Sein Leiden ist nicht nur tagsüber da. Er klagt darüber, dass Er wach liegt (Vers 8). Die Bedrängnis ist so groß, dass sie Ihn wach und unruhig hält. Er kann deswegen nicht schlafen. Die Einsamkeit wird nachts oft noch tiefer empfunden als tagsüber. Der Herr sagt, dass Er „wie ein einsamer Vogel auf dem Dach“ ist. Ein Vogel lebt meist mit anderen zusammen. Ein einsamer Vogel auf dem Dach ist ein Musterbeispiel für Einsamkeit, die ihn gleichzeitig anfällig macht für Raubvögel, seine natürlichen Feinde.
Das hebräische Wort ist eigentlich der allgemeine Begriff für „Vogel“, der oft mit „Sperling“ übersetzt wird. Ein einsamer Vogel, der nachts auf dem Dach sitzt, ist ein Beispiel für Unruhe, aber auch für Verletzlichkeit.

[Aufzeichnungen zum Auffinden von Wörtern und Elementen]
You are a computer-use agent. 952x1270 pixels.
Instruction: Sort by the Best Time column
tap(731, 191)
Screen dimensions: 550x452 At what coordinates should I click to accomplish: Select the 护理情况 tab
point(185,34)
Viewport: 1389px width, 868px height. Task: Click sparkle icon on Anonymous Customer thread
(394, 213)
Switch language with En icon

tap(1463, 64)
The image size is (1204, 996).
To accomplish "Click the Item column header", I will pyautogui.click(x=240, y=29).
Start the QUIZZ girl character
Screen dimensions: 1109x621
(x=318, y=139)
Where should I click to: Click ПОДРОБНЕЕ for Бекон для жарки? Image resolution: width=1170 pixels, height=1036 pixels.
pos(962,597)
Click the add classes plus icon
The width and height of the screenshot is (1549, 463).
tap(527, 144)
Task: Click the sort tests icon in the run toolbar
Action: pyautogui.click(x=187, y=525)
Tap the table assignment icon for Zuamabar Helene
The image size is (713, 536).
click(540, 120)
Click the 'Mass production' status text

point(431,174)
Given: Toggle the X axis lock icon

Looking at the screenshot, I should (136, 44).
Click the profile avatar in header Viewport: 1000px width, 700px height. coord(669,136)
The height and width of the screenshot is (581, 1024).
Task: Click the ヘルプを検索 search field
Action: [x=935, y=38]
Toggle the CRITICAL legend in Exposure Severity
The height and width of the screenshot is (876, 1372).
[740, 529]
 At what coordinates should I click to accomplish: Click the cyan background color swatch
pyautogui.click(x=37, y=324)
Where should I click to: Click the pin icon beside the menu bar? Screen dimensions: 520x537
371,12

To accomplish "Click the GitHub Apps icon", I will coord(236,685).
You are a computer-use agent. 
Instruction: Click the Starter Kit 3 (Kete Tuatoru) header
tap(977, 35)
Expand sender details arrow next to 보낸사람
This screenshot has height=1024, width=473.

[AUFGABENSTELLUNG]:
A. Mit welchem Wort wird der hebräische Begriff für „Vogel“ laut dem Text über den einsamen Vogel auf dem Dach oft übersetzt?
B. Führen Sie den Text über den einsamen Vogel auf dem Dach im Anschluss an seinen letzten Satz weiter.

[LÖSUNGEN JE AUFGABE]:
A. Er wird oft mit „Sperling“ übersetzt.

B.
Dass der Herr Jesus einsam ist, bedeutet nicht, dass Er in Ruhe gelassen wird. Zum Schmerz der Einsamkeit kommt die Verachtung seiner Feinde, die sie den ganzen Tag über Ihn ausschütten (Vers 9; vgl. Jes 53,3). Es ist, als würde man Salz in die Wunden eines Menschen streuen. Es gibt niemanden, der Mitleid mit Ihm hat. Im Gegenteil: Seine Feinde nutzen seine Verletzlichkeit aus, um gegen Ihn zu wüten.
Dabei benutzen sie seinen Namen „als Fluch“. Sie schwören bei seinem Namen, dass sie Ihm Schaden zufügen werden. Wir können dies mit den Namen von Zedekia und Ahab vergleichen, die während der Zeit der Gefangenschaft als Fluch verwendet wurden (Jer 29,22). So wird der Name des Psalmisten als Fluch verwendet, indem man zu jemandem sagt: „Möge dir widerfahren, was dem Psalmisten widerfahren ist!“ Es ist ein Fluch. Es sind auch nicht nur einige wenige, die Ihm schaden wollen, sondern eine ganze Gruppe.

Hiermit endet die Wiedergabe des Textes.